Activity: Scan the records for the string "screenshot"; copy each line where it occurs.

Provided material:

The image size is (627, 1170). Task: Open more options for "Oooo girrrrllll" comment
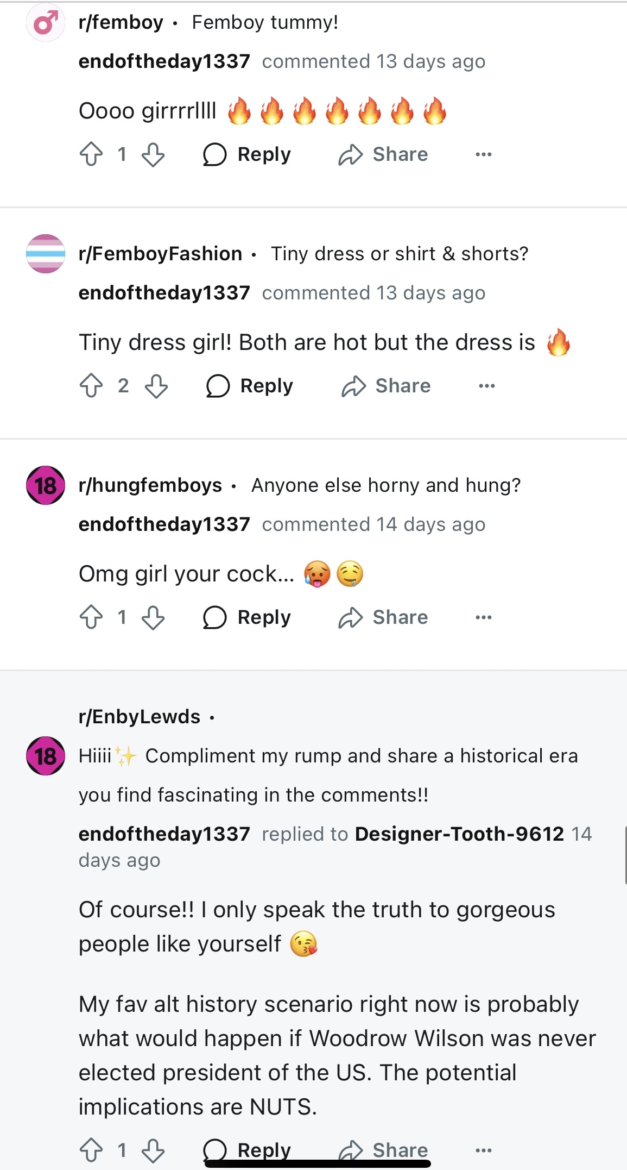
---
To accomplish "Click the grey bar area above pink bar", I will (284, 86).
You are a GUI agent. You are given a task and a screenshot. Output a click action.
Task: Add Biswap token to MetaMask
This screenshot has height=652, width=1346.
---
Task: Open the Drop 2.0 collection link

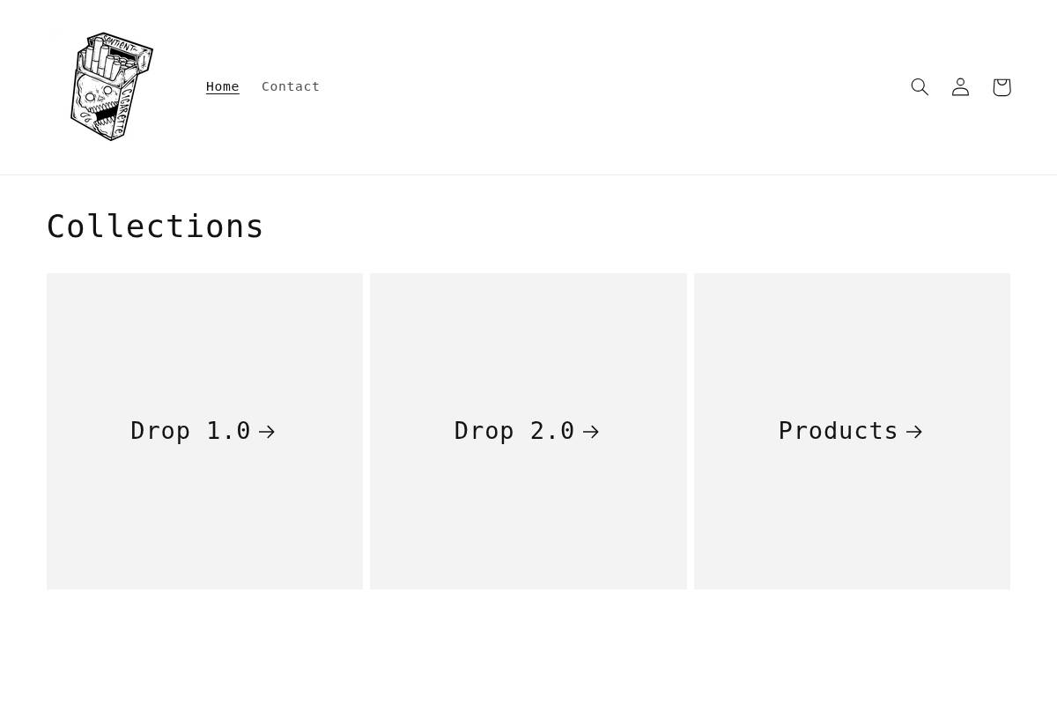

Output of the exercise:
You are a GUI agent. You are given a task and a screenshot. Output a click action.
This screenshot has height=652, width=1346.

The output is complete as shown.